___ Records for the task

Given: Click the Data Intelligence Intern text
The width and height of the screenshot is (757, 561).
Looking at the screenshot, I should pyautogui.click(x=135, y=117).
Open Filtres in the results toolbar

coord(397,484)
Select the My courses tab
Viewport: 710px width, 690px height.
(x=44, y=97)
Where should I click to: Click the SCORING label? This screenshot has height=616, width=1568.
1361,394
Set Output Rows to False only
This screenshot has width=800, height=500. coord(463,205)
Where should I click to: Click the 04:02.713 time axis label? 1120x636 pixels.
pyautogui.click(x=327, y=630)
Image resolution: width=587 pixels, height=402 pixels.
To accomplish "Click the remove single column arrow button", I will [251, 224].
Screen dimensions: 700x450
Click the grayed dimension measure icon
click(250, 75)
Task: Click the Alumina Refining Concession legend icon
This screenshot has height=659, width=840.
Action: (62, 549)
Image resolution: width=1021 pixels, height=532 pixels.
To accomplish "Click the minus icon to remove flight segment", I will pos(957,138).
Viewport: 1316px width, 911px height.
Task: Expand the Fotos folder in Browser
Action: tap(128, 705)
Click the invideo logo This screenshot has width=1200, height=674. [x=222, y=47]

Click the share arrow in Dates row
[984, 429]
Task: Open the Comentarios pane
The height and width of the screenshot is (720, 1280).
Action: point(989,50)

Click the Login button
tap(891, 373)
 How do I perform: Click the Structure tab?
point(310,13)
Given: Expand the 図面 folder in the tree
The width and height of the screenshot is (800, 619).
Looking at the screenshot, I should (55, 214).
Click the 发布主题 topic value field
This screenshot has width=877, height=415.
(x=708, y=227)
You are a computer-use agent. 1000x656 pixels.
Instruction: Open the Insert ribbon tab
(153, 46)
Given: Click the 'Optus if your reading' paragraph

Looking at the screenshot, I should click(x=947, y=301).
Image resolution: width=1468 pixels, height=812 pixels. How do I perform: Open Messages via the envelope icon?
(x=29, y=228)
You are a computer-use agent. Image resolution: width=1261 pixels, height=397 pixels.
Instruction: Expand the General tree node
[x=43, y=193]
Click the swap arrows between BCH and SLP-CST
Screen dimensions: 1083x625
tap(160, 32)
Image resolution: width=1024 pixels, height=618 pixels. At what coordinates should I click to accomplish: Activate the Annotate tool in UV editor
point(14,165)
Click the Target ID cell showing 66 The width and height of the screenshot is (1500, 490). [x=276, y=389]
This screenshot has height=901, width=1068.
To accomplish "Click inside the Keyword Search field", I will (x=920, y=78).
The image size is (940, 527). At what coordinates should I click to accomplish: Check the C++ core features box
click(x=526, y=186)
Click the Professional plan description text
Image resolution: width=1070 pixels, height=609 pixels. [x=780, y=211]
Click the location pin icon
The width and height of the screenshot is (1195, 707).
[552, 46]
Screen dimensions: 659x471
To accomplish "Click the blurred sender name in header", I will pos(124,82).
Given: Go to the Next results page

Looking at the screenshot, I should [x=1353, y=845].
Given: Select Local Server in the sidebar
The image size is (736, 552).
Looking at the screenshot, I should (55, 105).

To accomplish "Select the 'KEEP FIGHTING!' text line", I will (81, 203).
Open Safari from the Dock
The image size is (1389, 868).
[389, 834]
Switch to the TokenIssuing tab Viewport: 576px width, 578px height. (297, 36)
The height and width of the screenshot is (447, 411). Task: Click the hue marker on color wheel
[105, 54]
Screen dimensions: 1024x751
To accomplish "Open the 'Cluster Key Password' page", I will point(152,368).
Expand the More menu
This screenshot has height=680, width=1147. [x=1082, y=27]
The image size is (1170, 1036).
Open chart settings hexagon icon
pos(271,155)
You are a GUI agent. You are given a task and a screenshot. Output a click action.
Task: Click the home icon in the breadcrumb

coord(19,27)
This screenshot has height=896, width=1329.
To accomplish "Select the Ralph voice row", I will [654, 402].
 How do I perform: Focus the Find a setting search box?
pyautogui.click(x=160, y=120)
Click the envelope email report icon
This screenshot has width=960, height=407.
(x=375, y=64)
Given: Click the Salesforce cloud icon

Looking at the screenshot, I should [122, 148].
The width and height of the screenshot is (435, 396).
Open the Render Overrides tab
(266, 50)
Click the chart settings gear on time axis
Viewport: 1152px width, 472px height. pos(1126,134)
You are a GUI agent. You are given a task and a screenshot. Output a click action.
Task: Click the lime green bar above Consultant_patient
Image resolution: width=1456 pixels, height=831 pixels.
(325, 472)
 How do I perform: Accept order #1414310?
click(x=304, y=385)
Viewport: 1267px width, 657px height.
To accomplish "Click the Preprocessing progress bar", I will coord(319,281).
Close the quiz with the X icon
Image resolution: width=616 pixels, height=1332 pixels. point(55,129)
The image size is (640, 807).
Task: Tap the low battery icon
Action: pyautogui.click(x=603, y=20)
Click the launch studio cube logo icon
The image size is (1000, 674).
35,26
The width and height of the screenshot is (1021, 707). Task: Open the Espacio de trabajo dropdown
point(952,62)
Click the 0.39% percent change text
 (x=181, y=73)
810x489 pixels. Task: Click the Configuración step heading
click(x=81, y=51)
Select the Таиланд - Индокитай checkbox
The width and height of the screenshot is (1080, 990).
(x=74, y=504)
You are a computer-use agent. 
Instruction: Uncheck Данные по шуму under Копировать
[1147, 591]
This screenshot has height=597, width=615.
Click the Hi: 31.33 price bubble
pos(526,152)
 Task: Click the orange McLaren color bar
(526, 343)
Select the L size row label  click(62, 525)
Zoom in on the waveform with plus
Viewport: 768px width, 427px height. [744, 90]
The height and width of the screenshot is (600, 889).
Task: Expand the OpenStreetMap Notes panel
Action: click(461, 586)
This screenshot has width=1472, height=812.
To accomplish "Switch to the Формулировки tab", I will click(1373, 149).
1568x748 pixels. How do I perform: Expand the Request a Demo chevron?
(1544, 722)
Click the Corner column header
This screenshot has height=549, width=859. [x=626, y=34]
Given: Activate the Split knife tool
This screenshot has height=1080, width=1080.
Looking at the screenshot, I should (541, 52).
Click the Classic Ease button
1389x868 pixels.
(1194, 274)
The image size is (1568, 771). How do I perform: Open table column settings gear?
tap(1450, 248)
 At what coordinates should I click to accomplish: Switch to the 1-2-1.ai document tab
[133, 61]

______

What to do.
From the start of the data to the line that holds "You are a computer-use agent. 1000x656", retype each line exactly, with both ends included.

Expected output.
Given: Click the Data Intelligence Intern text
The width and height of the screenshot is (757, 561).
Looking at the screenshot, I should pyautogui.click(x=135, y=117).
Open Filtres in the results toolbar

coord(397,484)
Select the My courses tab
Viewport: 710px width, 690px height.
(x=44, y=97)
Where should I click to: Click the SCORING label? This screenshot has height=616, width=1568.
1361,394
Set Output Rows to False only
This screenshot has width=800, height=500. coord(463,205)
Where should I click to: Click the 04:02.713 time axis label? 1120x636 pixels.
pyautogui.click(x=327, y=630)
Image resolution: width=587 pixels, height=402 pixels.
To accomplish "Click the remove single column arrow button", I will [251, 224].
Screen dimensions: 700x450
Click the grayed dimension measure icon
click(250, 75)
Task: Click the Alumina Refining Concession legend icon
This screenshot has height=659, width=840.
Action: (62, 549)
Image resolution: width=1021 pixels, height=532 pixels.
To accomplish "Click the minus icon to remove flight segment", I will pos(957,138).
Viewport: 1316px width, 911px height.
Task: Expand the Fotos folder in Browser
Action: tap(128, 705)
Click the invideo logo This screenshot has width=1200, height=674. [x=222, y=47]

Click the share arrow in Dates row
[984, 429]
Task: Open the Comentarios pane
The height and width of the screenshot is (720, 1280).
Action: point(989,50)

Click the Login button
tap(891, 373)
 How do I perform: Click the Structure tab?
point(310,13)
Given: Expand the 図面 folder in the tree
The width and height of the screenshot is (800, 619).
Looking at the screenshot, I should (55, 214).
Click the 发布主题 topic value field
This screenshot has width=877, height=415.
(x=708, y=227)
You are a computer-use agent. 1000x656 pixels.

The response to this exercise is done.